§ **Assignment**
With the pictures left out, print exactly the lines below that run from the one containing "729x419 pixels. How" through the one containing "Where should I".

Collected data

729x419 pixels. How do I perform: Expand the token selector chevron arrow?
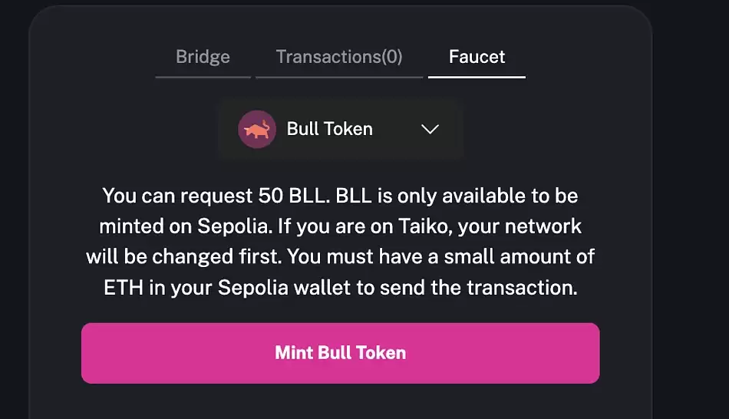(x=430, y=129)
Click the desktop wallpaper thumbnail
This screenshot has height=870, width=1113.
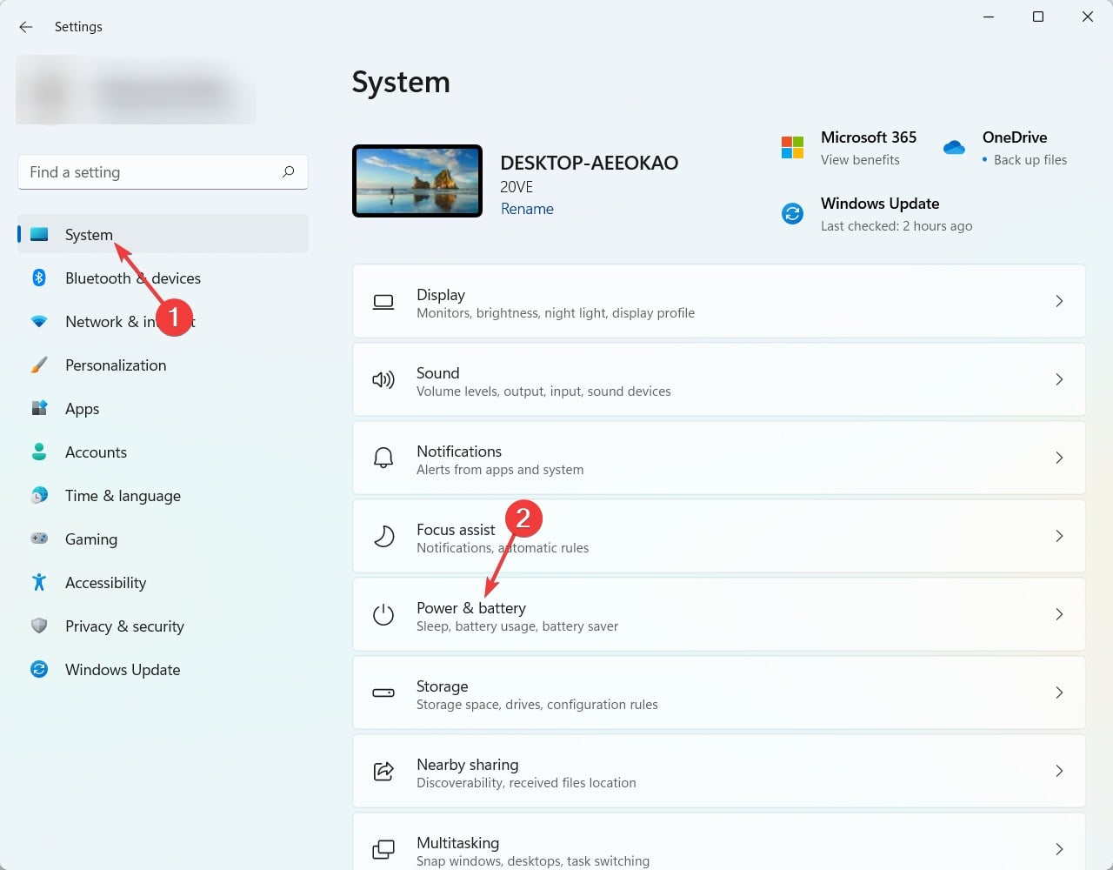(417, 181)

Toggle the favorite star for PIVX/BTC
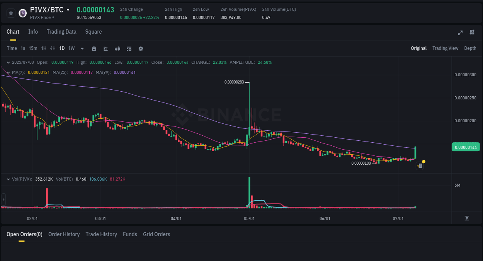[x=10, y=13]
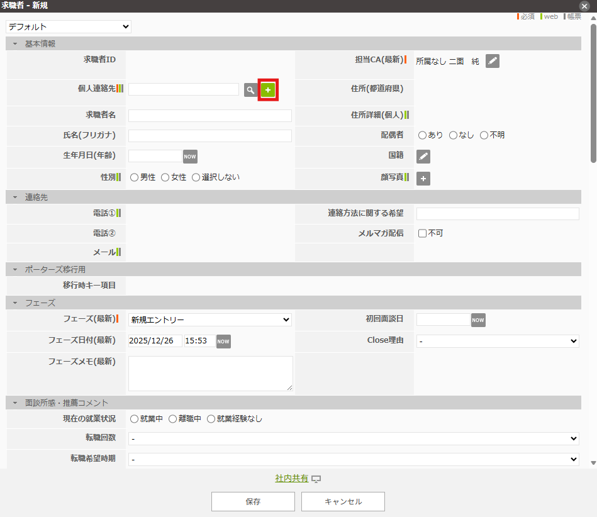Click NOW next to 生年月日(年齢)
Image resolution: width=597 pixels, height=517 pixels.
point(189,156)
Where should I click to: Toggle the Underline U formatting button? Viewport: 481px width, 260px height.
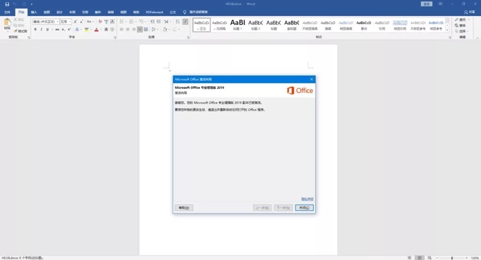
==
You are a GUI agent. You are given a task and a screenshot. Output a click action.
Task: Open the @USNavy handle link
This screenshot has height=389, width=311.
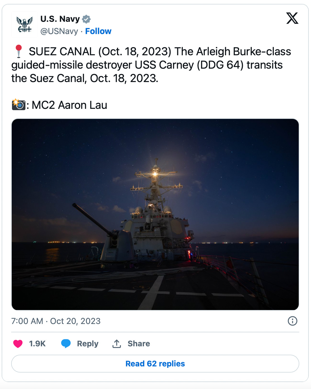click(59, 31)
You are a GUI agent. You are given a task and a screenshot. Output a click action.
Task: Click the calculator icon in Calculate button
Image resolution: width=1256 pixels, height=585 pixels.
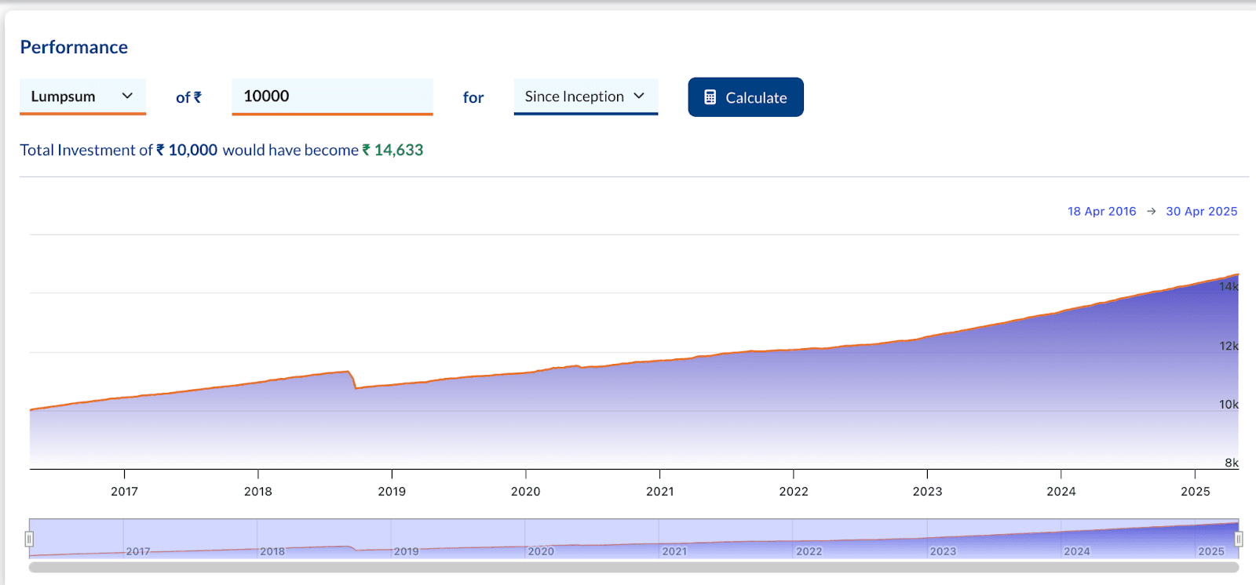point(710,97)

§ **Task solution**
729x419 pixels. How do I perform: Expand the token selector chevron arrow?
(x=430, y=129)
Click the desktop wallpaper thumbnail
This screenshot has height=870, width=1113.
(417, 181)

Toggle the favorite star for PIVX/BTC
[x=10, y=13]
Click NOW next to 生年月日(年齢)
Image resolution: width=597 pixels, height=517 pixels.
point(189,156)
Where should I click to: Toggle the Underline U formatting button? Viewport: 481px width, 260px height.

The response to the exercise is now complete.